Text to read —
┌──

# Wild Rabbit or Not?



## MiaP (Jun 20, 2008)

The shelter where I am a volunteer recently received a rabbit that, according to the people who turned the rabbit in, was a wild rabbit they raised from babyhood, feeding it with an eyedropper.

The rabbit is certainly "wild" colored, but other than that, it doesn't look like a wild rabbit to me, and it is tame and cuddly.

If the rabbit is indeed a wild rabbit, we can send it to the licensed wildlife rehab facility--in fact we are required to--it's illegal for us to keep it or adopt it out.

If the rabbit is not a wild rabbit, we can't send it to the rehab center.

Does anyone know the specific things to look for to distinguish a domestic rabbit who just happens to be natural in color from a wild rabbit?

Here is a photo if it helps:


----------



## BlueCamasRabbitry (Jun 20, 2008)

The colour that wild rabbits are is called Chesnut Agouti. Many domestic breeds are the same colour. That bunny is Chesnut Agouti, so that's why it looks "wild". Domestic bunnies who are Chesnut Agouti, aren't wild. 

I don't think a shelter would take in wild bunnies, so it's most likely domestic, especially since it's tame  It doesn't look wild either, looks like a dwarf breed of some sort. 

Emily


----------



## Alexah (Jun 20, 2008)

└──

Data records:

┌──

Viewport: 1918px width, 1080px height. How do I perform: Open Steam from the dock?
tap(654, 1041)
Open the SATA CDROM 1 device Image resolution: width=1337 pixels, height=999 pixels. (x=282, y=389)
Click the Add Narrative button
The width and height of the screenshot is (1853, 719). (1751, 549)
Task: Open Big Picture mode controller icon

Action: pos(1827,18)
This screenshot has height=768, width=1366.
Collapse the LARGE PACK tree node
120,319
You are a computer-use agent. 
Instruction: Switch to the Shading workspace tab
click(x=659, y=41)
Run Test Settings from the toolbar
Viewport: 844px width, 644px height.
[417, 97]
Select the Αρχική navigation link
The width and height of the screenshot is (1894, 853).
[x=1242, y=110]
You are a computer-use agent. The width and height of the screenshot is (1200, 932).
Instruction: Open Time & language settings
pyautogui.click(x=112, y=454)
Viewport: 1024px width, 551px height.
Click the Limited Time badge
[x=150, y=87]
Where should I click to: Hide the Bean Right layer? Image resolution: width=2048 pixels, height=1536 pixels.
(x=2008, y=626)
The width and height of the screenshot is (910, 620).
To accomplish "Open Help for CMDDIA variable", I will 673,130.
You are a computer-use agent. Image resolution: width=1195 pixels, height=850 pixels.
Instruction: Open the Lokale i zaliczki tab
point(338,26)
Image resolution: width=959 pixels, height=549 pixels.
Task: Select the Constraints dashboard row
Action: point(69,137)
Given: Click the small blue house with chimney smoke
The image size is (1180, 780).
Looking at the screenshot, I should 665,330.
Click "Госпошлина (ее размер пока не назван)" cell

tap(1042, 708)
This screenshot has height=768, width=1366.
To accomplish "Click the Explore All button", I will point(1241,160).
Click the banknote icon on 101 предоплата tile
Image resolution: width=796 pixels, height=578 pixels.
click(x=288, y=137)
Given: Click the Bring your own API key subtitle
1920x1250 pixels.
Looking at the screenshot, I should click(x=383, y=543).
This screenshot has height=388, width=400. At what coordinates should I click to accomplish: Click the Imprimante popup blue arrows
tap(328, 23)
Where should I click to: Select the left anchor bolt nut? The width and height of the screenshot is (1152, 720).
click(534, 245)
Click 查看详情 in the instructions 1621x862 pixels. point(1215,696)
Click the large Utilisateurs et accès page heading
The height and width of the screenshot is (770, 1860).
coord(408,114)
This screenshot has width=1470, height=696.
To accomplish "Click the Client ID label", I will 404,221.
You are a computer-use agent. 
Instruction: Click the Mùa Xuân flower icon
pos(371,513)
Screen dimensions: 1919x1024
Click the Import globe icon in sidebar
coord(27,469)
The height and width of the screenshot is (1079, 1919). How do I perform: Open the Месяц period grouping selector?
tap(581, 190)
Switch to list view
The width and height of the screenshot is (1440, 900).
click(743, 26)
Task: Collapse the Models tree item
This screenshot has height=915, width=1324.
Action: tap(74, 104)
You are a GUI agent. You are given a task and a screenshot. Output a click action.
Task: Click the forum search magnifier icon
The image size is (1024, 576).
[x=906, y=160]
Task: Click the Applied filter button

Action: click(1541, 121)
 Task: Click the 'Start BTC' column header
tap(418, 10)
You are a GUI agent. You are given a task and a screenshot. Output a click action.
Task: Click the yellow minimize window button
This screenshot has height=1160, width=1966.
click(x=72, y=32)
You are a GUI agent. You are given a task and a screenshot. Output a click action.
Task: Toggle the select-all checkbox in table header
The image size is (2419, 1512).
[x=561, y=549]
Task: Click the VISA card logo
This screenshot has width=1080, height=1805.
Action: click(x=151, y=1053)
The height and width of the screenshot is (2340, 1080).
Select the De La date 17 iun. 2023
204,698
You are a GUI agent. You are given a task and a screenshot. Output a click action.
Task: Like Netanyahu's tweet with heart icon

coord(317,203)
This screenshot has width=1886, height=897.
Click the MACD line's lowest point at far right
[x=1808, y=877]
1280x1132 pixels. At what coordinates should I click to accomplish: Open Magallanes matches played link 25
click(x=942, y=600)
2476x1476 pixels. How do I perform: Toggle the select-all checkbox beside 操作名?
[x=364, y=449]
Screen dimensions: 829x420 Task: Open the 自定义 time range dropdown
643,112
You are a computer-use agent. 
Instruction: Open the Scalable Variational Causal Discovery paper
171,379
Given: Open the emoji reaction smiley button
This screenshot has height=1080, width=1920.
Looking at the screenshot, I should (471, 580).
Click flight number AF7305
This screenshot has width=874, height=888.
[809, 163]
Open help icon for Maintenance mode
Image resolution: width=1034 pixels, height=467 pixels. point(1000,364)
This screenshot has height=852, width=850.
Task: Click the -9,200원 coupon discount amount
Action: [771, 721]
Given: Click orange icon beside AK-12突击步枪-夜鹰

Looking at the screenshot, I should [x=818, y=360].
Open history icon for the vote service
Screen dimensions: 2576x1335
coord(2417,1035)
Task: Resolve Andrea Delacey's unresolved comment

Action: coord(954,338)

└──

Task instructions —
Answer these questions using the forum thread about wild rabbits:
(a) How did the people who turned the rabbit in say they fed it as a baby?
(b) Where is the shelter required to send the rabbit if it is wild?
(c) What is the color of wild rabbits called in the reply?

The solution —
(a) With an eyedropper.
(b) To the licensed wildlife rehab facility.
(c) Chesnut Agouti.